Voters across Colorado and Oregon and in Maui County, Hawaii, will weigh in on biotech-related ballot measures at the polls next week. Colorado and Oregon will consider labeling measures, while Maui County voters will face a proposal to adopt a moratorium on the use of GMO seeds.
“All three ballot measures are a threat to biotechnology and its many benefits to farmers, consumers and the environment,” said Andrew Walmsley, American Farm Bureau Federation biotechnology specialist. “These ballot initiatives will only create more bureaucracy and make people afraid of the food grown in these states and elsewhere across the country.”
Another point of concern is the cost of complying with state-by-state labeling laws.
“A vote in favor of any of these initiatives is a vote in support of higher grocery bills because food companies will inevitably pass these labeling compliance costs onto consumers,” Walmsley cautioned.
GMO foods have been deemed safe by USDA, the U.S. Food and Drug Administration, the American Medical Association and major scientific and health organizations worldwide.
“The FDA has determined there is no nutritional or material difference between food ingredients made from GMO plant varieties and their conventional counterparts,” Walmsley pointed out. “So any label indicating GMO ingredients would not only be unnecessary, it would lead many consumers to wrongly believe there’s something wrong with food produced using GMOs.”
Colorado’s Proposition 105 asserts that “consumers have the right to know if the food they are consuming has been genetically modified.”
If approved, any genetically modified foods would be required to be labeled “Produced With Genetic Engineering” starting on July 1, 2016. Animal feed, meat from animals that ate genetically modified foods, alcoholic beverages and medically prescribed foods would be among the products exempted from the labeling law.
Proposition 105 is “so badly written and so full of exemptions that [the required labels] would not really tell customers which foods are made with GMOs and which aren’t,” said Don Shawcroft, president of the Colorado Farm Bureau, which has joined dozens of other organizations to form the Coalition Against the Misleading Labeling Initiative.
Similarly, Oregon Farm Bureau is a key figure in the No on 92 Coalition, which was formed to oppose a statewide GMO labeling initiative, Measure 92. If Measure 92 passes, beginning Jan. 1, 2016, all raw food and packaged food that is entirely or partially produced with genetic engineering must be labeled as such and is otherwise misbranded if that fact is not disclosed.
Specifically, raw food would have to carry a label that includes the words “Genetically Engineered.” Packaged foods would be labeled “Produced with Genetic Engineering” or “Partially Produced with Genetic Engineering.”
The measure would require farmers and food producers to separate, re-package, and re-label their products unless they are specially re-made with higher-priced ingredients just for Oregon, warns the Oregon Farm Bureau. The costly new bureaucratic requirements would impact farmers whether or not they grow biotech crops.
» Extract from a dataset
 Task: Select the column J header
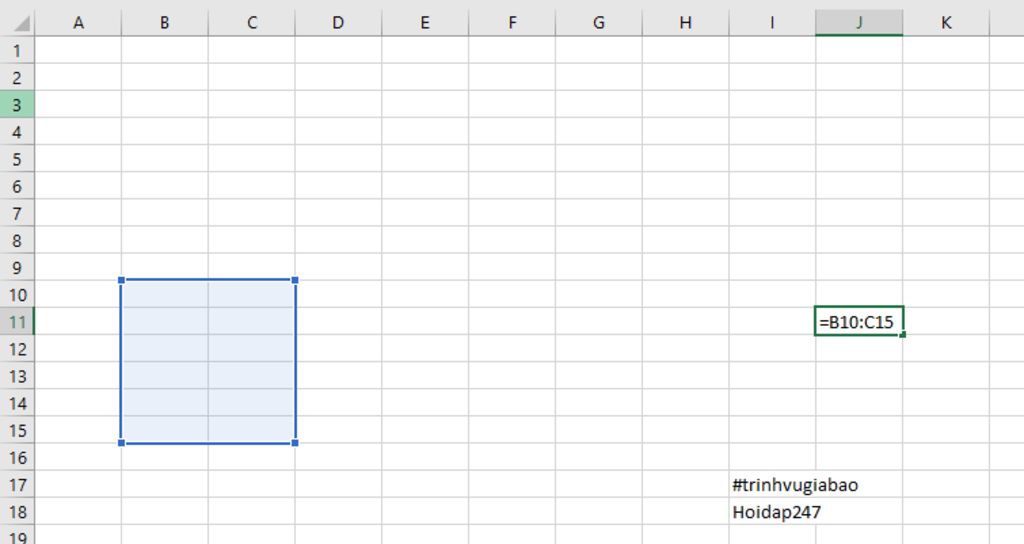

Voters in California and Washington rejected similar ballot initiatives in 2012 and 2013, respectively.
In Maui County, voters will decide whether to adopt a “Moratorium of the Cultivation of Genetically Engineered Organisms,” affecting two local biotech seed farms that contribute tens of millions to Maui’s economy and employ hundreds of local residents, according to Chris Manfredi, Hawaii Farm Bureau president.
If approved, the measure would indefinitely prohibit any growth, testing or cultivation of genetically modified or engineered crops until environmental and public health studies declare the practices “safe and harmless.” While ignoring numerous existing studies, the measure includes severe fines and prison time for anyone who grows even one Rainbow papaya (a variety genetically modified to resist the ubiquitous and devastating ring spot virus).
“Although the endless flow of propaganda confounds the issues, we are hopeful that people in Hawaii and on the mainland will choose to support farmers by allowing us continued access to the tools we need to keep on farming,” Manfredi said in a recent Focus onAgriculture column.